Resplendence on the way to October. Butterflies foraging with honey bees this late in the game. Markedly more than last year, acorns pelt the roof and rattle over the sides – sometimes in giant, angry handfuls.

On the elimination diet, I am thinking more and more about chocolate. And Kenyan AA coffee. And Manchego cheese. But red wine sort of fills the crevices so thirsty for decadence. As this season gives way to the next, blushes of color escalate unto a blazing end. Before the long shrouded sleep, bare branches will rake at a gruesome sky. And I will sip cardinal intoxication for the health of it – for the gun shot pain of it.

For now, light bends according to September's want. Spicy chili, pumpkin muffins, and turmeric tea. The holograph of happiness is one that I willingly allow these days. Everyone is putting out chrysanthemum welcome mats, and I am ordering lamps for all the plants I'm going to save this year. Maybe the greenhouse work will penetrate bones and keep a verdant percolator bubbling until spring.

Did you see the cloud-scuffed moon last week? Did you try to drink moonlight full into your eyes and gaping mouth? The stars were stacked like Grandpa's cigarette pack that he kept rolled up on his arm at all time. The white pine was so still – frozen in the absence of tree frogs and night-calling katydids.
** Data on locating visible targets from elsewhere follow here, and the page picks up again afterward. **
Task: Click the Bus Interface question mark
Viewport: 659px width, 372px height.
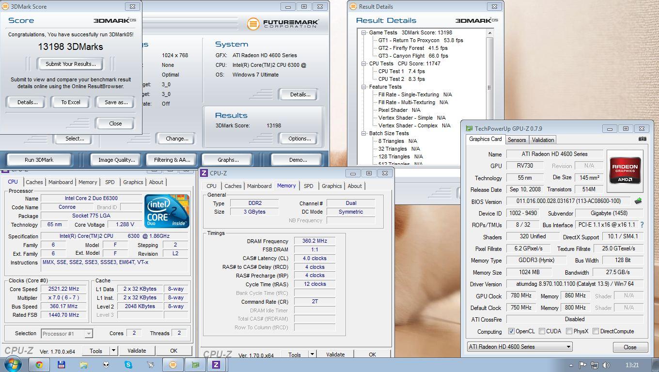Action: coord(642,225)
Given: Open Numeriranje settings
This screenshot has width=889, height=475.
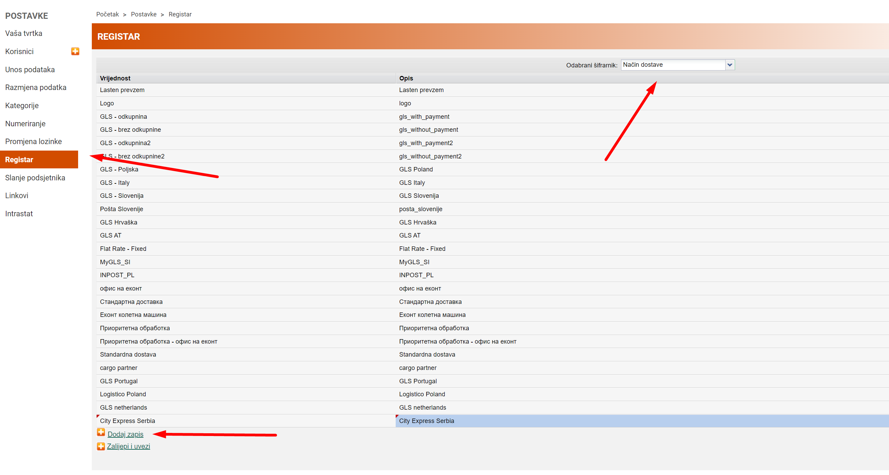Looking at the screenshot, I should [x=25, y=123].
Fingerprints in a used book. What do words mean outside of the moment? Letters imprinting like rabbit tracks in a first snowfall . . . remnants of a slight heat, recording a moment's direction before it is erased, flake by drifting flake. Yet the tingle of seeing those tiny prints, glittering in a later dawn, pointing the way, away.

At the head of temporary bridges it is easy to see how their planking sentences are bolted with intent. That which carries, over rivers and ravines. Over beauty and certain death. Over the distance of blessing and curse. The question is no longer: should or shouldn't I cross. Instead, only: why is it here?